El anhelo de buena parte de los venezolanos y de las naciones de la región parece concretarse. Este jueves, Gobierno y oposición se sentarán a discutir sus diferencias en lo que podría catalogarse como el inicio de un proceso de diálogo. ¿Servirá para aplacar las protestas callejeras? Es temprano para saberlo. ¿Ayudará a solucionar los problemas económicos del país? Resulta difícil pensar que después de tanta “revolución” y “discurso ideológico”, el Ejecutivo simplemente de vuelta atrás en sus pretensiones de control y dominio de todos y cada uno de los espacios de la economía nacional.
Es imposible prever el resultado de estos encuentros, que en la práctica, parecieran el único camino para alcanzar la “paz” y la “estabilidad” de la República, pero que desde la óptica de otro numeroso grupos de venezolanos, no pasa de un montaje para oxigenar a la administración de Maduro, a través del ofrecimiento de más espacios de poder a sus adversarios políticos, sin que ello implique cambios de fondo. Nadie quiere la guerra, ese abominable escenario es rechazado por la mayoría. La misma que apuesta a vivir en un país medianamente normal, donde puedan formarse, trabajar y echar raíces, sin miedo a ser víctimas del hampa, la escasez o el precario sistema de salud. El diálogo no puede ser una fotografía, como ya lo señaló el alcalde de Caracas, Antonio Ledezma, debe ir mas allá. Debe garantizar la viabilidad de la nación. El cumplimiento de las leyes a cabalidad, la libertad, la democracia y un sistema que permita a los empresarios ser productivos. -Cuanta responsabilidad para quienes se sentarán a hablar en nombre de millones- De lo que se diga ahí, dependerá el futuro de muchos, particularmente de los más jóvenes, que en la situación actual, no encuentran espacio en el horizonte nacional, pues muchos se sienten excluidos de la posibilidad de adquirir viviendas, carros y, ahora, hasta viajes, debido a la inflación que pulveriza los salarios.

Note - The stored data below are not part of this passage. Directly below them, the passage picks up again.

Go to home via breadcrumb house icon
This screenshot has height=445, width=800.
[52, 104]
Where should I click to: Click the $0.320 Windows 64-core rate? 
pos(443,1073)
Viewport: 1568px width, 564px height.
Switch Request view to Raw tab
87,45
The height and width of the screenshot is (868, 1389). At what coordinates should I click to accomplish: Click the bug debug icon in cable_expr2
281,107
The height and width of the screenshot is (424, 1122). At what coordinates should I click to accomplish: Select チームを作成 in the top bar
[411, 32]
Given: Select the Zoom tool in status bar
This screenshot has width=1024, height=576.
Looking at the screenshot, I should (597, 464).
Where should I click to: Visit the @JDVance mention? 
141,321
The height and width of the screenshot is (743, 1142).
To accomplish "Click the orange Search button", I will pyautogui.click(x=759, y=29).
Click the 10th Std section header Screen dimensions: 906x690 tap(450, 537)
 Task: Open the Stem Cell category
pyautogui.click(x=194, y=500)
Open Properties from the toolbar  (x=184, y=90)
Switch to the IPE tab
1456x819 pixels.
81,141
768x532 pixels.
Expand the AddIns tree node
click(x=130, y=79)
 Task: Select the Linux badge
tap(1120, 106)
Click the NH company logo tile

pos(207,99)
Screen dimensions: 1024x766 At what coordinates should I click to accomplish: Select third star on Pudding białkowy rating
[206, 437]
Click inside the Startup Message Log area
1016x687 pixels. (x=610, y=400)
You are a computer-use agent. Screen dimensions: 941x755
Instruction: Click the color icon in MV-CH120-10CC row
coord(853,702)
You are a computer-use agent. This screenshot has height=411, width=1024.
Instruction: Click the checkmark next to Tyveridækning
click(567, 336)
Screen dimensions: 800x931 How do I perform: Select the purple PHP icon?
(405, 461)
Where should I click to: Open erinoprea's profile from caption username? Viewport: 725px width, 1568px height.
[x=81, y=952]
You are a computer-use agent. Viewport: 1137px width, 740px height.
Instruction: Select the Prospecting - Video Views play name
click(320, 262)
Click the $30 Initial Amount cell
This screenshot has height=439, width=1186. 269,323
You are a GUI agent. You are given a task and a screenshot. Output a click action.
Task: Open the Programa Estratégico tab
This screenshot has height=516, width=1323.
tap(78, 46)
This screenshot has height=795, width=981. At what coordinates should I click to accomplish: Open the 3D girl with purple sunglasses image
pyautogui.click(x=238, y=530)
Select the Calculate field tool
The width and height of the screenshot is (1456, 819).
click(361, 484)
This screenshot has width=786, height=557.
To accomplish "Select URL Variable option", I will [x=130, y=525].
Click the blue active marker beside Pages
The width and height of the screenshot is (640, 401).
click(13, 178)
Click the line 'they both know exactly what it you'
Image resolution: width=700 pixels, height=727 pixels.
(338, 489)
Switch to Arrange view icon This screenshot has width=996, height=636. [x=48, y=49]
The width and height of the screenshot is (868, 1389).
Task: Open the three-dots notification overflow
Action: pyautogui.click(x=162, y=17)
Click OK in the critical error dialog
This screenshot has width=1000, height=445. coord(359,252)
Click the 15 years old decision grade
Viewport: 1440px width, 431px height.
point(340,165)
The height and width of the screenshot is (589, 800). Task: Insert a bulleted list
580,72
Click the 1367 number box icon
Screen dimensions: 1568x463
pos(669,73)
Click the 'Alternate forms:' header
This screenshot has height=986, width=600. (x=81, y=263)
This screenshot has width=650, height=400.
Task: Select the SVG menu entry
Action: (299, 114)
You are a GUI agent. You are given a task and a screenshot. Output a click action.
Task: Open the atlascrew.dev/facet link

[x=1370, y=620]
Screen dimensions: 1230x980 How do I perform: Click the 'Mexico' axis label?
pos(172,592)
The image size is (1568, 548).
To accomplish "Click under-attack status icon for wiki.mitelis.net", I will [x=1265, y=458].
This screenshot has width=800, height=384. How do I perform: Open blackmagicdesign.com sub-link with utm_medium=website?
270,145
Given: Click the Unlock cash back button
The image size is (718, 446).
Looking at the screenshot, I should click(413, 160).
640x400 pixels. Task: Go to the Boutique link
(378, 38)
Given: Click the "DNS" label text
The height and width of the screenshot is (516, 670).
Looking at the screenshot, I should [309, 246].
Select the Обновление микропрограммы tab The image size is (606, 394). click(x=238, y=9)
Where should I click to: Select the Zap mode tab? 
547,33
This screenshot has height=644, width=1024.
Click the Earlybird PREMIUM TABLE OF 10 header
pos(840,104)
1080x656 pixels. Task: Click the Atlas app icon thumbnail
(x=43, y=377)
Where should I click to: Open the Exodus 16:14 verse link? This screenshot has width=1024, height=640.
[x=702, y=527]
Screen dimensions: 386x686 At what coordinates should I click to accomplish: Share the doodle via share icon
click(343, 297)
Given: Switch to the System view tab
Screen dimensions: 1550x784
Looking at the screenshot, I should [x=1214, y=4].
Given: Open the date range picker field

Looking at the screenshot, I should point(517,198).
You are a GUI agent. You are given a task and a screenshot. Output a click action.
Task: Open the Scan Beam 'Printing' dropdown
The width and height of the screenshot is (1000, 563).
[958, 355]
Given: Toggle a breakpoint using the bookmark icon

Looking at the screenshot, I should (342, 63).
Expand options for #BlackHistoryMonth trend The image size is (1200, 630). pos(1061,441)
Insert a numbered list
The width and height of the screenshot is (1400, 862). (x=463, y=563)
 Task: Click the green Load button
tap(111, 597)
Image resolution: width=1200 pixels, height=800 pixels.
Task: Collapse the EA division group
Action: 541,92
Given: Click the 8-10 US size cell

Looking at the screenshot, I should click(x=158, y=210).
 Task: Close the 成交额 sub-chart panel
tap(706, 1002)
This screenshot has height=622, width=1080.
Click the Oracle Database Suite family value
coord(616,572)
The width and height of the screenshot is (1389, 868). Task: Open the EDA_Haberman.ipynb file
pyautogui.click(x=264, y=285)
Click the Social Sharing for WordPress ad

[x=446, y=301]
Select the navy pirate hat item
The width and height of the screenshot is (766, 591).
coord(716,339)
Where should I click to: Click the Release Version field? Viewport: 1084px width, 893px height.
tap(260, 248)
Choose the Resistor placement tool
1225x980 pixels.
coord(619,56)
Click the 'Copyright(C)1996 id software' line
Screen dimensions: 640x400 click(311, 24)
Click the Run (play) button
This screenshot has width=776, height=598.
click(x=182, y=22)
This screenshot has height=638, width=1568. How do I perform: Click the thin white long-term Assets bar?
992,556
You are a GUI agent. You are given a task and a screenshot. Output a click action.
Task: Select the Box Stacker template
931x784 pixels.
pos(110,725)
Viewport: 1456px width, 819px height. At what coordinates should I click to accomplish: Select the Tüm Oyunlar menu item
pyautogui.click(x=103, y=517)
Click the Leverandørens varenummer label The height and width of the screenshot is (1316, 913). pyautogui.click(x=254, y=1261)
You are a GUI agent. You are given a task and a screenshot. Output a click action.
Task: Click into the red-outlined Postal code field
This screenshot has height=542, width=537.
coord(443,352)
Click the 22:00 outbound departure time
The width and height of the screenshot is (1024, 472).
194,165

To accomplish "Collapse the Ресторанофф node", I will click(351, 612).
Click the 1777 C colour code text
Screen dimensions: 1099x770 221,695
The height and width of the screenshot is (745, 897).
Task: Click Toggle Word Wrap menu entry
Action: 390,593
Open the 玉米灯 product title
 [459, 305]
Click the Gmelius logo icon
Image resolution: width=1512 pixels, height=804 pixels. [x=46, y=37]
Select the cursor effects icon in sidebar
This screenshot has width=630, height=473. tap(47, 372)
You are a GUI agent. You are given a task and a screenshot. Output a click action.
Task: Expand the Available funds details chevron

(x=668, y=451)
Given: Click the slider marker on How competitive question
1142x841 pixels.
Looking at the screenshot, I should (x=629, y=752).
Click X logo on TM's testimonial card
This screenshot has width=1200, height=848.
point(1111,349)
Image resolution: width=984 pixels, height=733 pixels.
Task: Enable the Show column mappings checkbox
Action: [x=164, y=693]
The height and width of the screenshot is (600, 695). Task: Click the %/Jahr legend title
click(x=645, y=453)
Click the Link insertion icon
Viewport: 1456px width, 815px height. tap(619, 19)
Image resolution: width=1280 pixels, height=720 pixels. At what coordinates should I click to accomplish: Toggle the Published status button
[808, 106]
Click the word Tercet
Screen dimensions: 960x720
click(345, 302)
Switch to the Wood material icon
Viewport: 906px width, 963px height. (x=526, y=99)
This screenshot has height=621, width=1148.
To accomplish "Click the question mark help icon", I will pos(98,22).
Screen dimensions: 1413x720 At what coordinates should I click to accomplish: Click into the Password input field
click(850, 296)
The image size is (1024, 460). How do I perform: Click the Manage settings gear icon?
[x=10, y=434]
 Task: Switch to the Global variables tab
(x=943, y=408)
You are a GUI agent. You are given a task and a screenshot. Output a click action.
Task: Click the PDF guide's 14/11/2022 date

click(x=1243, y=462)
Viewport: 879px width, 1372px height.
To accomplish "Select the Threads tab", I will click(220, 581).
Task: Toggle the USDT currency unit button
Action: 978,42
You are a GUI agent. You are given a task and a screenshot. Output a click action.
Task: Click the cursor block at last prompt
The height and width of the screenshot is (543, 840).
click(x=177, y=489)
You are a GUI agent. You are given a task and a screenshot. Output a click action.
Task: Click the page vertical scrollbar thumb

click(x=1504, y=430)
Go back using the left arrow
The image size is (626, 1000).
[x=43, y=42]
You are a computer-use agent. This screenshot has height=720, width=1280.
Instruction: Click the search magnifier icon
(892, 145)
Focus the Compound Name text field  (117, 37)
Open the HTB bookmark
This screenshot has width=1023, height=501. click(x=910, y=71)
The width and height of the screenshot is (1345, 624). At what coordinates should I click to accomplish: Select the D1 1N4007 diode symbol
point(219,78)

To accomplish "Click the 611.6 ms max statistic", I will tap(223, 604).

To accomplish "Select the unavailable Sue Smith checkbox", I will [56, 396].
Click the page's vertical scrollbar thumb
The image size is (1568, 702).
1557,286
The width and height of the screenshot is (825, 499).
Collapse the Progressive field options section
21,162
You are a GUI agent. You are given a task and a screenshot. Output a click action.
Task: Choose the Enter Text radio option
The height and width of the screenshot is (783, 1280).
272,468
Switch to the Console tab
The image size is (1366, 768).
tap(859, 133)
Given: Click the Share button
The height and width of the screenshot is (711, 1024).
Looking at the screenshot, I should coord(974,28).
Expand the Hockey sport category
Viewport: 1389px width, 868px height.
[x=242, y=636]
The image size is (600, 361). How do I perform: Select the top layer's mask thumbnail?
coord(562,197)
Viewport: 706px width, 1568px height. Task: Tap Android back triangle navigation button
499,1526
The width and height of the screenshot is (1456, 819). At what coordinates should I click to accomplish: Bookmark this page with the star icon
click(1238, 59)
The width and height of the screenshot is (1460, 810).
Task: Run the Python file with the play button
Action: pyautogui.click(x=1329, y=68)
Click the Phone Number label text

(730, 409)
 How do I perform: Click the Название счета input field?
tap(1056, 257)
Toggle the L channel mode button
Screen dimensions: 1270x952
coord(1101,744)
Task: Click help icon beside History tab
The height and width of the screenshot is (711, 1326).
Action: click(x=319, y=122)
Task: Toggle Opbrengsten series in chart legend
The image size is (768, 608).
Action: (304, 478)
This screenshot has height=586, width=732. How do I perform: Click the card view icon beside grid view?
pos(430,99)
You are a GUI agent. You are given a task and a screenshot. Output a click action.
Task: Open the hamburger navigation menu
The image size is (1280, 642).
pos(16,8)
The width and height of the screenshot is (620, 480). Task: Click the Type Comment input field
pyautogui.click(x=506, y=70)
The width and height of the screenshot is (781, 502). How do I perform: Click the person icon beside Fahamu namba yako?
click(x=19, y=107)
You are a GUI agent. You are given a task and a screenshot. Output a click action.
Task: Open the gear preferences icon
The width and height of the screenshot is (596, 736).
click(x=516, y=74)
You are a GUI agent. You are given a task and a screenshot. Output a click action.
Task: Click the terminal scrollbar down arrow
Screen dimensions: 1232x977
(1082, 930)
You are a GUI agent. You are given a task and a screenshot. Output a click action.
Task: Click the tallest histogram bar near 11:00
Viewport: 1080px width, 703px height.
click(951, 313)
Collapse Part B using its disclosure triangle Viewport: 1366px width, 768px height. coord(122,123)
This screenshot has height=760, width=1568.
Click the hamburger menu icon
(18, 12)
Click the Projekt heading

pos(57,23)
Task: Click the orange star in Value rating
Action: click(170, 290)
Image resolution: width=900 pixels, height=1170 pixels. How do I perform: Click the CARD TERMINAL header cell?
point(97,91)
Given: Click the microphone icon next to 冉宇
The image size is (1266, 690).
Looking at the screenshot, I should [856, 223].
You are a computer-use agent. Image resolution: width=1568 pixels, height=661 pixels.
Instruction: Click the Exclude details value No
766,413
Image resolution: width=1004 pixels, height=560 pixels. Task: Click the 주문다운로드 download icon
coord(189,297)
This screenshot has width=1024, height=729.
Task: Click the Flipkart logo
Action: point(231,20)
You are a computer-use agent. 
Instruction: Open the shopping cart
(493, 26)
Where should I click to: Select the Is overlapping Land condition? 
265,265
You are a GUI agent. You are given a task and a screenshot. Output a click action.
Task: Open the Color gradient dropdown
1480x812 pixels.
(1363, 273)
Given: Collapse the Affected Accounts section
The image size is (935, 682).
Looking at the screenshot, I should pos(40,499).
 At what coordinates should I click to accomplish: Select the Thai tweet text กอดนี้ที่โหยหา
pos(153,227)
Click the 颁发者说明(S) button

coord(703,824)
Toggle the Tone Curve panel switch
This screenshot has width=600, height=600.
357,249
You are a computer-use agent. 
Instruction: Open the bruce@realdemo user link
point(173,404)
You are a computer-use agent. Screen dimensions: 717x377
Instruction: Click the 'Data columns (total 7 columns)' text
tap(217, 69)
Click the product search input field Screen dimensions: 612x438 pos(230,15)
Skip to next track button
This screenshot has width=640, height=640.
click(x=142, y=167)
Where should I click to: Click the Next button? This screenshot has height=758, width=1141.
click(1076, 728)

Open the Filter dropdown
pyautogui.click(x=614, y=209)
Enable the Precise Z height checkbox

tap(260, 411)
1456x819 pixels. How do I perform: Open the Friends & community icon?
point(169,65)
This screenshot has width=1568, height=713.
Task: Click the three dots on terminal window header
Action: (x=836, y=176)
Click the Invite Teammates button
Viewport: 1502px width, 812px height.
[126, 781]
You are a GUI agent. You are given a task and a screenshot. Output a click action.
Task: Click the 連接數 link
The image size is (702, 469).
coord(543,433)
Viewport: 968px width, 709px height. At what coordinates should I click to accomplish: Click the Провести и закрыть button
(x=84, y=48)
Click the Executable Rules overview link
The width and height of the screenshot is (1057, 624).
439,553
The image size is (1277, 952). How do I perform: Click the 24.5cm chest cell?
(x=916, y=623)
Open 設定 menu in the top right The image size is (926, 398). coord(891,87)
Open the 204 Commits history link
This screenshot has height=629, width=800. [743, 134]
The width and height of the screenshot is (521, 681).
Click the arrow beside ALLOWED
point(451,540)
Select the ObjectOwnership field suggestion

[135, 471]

Al diálogo se debe apostar. Tal como lo dice la esposa del comisario Iván Simonovis, y quien más que ella pudiera tener razones para dudar. La buena fe de las partes está en juego. El mismo hecho de que la oposición acuda a las conversaciones ya es una señal de compromiso, ante el gobierno y los mediadores. Sin embargo, el todopoderoso Estado, con el juego a su favor, no ha movido ni un ápice sus posiciones. Los presos siguen presos y la represión continua. Mañana (jueves, 10 de abril) puede ser el principio o el final. Muchas cosas en juego para asumir a la ligera tamaña misión. Los venezolanos seguro apoyarán la iniciativa y le darán un voto de confianza, pero, ojo, que estarán alerta ante cualquier deja vu: mesa de negociación y acuerdo 2003, referendo revocatorio, firmas planas, decepción, a comenzar de cero.